## [EXERCISE DETAILS]
Pick out every line in the entries below that contains the word "under", and copy each one.

## [DATA SECTION]

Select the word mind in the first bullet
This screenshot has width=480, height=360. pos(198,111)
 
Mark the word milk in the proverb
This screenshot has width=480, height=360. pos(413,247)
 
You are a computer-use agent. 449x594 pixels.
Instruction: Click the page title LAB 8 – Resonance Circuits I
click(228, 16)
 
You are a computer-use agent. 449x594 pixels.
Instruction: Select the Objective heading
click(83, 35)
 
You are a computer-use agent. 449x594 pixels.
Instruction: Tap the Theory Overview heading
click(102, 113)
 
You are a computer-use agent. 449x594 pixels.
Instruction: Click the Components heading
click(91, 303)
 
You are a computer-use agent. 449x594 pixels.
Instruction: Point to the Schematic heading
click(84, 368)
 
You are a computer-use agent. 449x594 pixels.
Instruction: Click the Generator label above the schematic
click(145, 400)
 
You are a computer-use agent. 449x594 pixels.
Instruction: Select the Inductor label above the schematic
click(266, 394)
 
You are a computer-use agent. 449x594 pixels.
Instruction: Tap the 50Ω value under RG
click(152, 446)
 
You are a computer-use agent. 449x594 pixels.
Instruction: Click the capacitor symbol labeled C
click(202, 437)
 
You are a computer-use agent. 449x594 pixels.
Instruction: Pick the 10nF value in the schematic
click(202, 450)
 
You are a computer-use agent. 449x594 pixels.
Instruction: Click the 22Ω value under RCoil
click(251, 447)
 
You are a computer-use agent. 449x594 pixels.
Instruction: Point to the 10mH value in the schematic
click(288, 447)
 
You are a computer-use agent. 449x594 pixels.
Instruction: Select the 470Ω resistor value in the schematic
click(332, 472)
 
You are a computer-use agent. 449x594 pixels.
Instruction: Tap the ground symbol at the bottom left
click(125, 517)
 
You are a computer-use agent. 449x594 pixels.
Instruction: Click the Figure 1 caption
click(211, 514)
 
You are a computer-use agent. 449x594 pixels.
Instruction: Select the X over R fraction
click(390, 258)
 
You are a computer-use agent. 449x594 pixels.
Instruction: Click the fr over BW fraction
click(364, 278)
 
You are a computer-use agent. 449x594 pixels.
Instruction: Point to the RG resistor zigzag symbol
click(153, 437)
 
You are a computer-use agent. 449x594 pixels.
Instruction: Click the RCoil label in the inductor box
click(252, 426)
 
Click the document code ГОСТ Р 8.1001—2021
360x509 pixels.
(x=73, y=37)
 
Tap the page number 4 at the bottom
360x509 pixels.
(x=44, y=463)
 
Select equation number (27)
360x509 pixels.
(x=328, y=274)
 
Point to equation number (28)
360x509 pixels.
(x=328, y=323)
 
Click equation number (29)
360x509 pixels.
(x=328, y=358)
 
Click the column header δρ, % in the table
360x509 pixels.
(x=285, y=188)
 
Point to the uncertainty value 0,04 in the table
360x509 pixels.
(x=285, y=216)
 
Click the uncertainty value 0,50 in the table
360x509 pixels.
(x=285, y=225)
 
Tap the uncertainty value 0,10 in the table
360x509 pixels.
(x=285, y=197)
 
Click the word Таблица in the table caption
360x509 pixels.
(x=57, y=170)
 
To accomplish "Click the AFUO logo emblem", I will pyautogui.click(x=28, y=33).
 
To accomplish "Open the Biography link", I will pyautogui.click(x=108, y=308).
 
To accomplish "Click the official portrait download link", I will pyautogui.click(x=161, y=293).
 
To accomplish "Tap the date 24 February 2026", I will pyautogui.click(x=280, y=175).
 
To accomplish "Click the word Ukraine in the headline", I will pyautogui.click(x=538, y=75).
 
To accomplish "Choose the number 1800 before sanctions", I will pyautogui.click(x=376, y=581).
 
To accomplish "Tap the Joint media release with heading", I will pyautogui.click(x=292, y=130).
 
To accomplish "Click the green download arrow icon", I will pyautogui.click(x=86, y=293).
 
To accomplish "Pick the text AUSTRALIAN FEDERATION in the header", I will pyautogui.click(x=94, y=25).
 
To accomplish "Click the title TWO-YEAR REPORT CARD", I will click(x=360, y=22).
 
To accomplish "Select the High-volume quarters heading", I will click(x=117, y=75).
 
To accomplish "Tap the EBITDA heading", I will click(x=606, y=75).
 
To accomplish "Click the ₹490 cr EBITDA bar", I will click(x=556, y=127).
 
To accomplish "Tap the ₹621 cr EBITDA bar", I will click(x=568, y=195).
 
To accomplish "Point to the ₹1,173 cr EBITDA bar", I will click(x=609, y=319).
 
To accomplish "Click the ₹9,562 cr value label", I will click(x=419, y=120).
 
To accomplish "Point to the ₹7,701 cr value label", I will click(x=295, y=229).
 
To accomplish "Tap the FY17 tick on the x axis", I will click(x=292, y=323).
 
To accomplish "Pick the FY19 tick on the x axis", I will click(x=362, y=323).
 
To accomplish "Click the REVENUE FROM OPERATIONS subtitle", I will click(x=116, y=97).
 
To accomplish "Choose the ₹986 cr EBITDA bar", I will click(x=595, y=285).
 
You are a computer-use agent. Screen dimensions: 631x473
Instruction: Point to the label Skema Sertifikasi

## [WRITTEN RESPONSE]
Instruction: Tap the 50Ω value under RG
Instruction: Click the 22Ω value under RCoil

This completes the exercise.